Last semester, the Student Government Senate unanimously passed a bill allocating $10,000 to fund a web-based platform for instructors to select e-textbooks for their classes. The system includes items owned by LSU Libraries and has grown over the summer to add more texts.
During the 2014-15 school year, the library system provided e-books for 170 courses and had the potential to save students around $500,000. With SG’s support, LSU Libraries is able to “extend the reach of this project,” said instructional technologies librarian Emily Frank in an announcement on the LSU Libraries website.
Last fall, SG members looked for ways to contribute to LSU Libraries and decided on the donation to the e-textbook system, said SG Chief Adviser Zack Faircloth.

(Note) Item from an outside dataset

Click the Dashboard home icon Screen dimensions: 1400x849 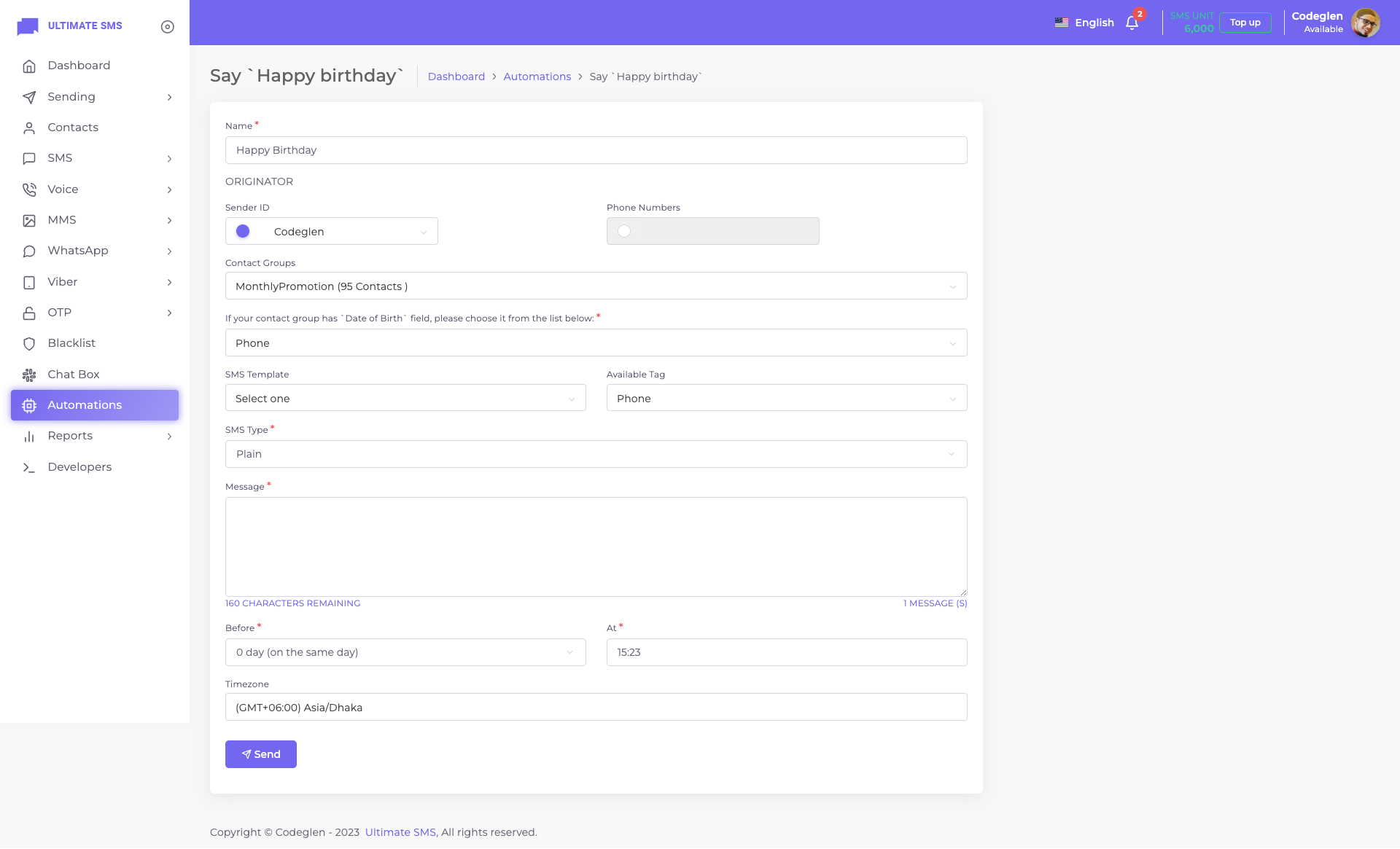[x=29, y=66]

Faircloth, who wrote the bill last semester, said senators wanted to focus on getting professors to use the system.
“If we can get faculty and instructors to buy into the e-book platform, then we would see more investment in it from the administration side,” Faircloth said. “Then more e-books would be out there for the students, and they would save more money.”
The e-textbook platform includes texts from several publishers, including Springer, Taylor and Francis, Wiley and university presses. The books allow for unlimited simultaneous users, so they never have to be checked out and are available even when being used by other students.

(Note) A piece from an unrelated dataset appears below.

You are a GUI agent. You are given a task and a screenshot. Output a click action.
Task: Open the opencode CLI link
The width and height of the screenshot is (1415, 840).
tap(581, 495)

Faircloth said the library system did an excellent job improving the system before the beginning of the semester, and as a result, more professors are using it.
Over the summer, LSU Libraries reached out to all professors teaching courses with an e-textbook available, said Sigrid Kelsey, director of library communications and publications. Most of the them said they would add it to their syllabus, she said.
“Hopefully, we’ll be encouraging broader use of this,” Kelsey said. “We’ve tried to get the word out.”
In addition to using the books for free, students are able to download PDFs and send links to other students, Faircloth said. With all the advantages the platform provides, the donation was worth it, Faircloth said.
The donation is not the end of SG’s involvement with the system. Faircloth said the next part of its plan is to promote the platform on social media.
“The best way we can continue to grow it is to get it out to the students and to the faculty,” Faircloth said.
Biological engineering freshman Kendall Raymond said she had heard of the e-textbook system, but none of her professors mentioned having an e-textbook available. After spending more than $200 on textbooks, she said, she would consider using digital versions in the future.
Undeclared freshman Colette Muro said she hadn’t heard anything from her professors. She said she prefers the physical book over a digital copy, but the cost of textbooks might lead her to switch.
“I think I could get used to the e-textbook if it was free,” Muro said.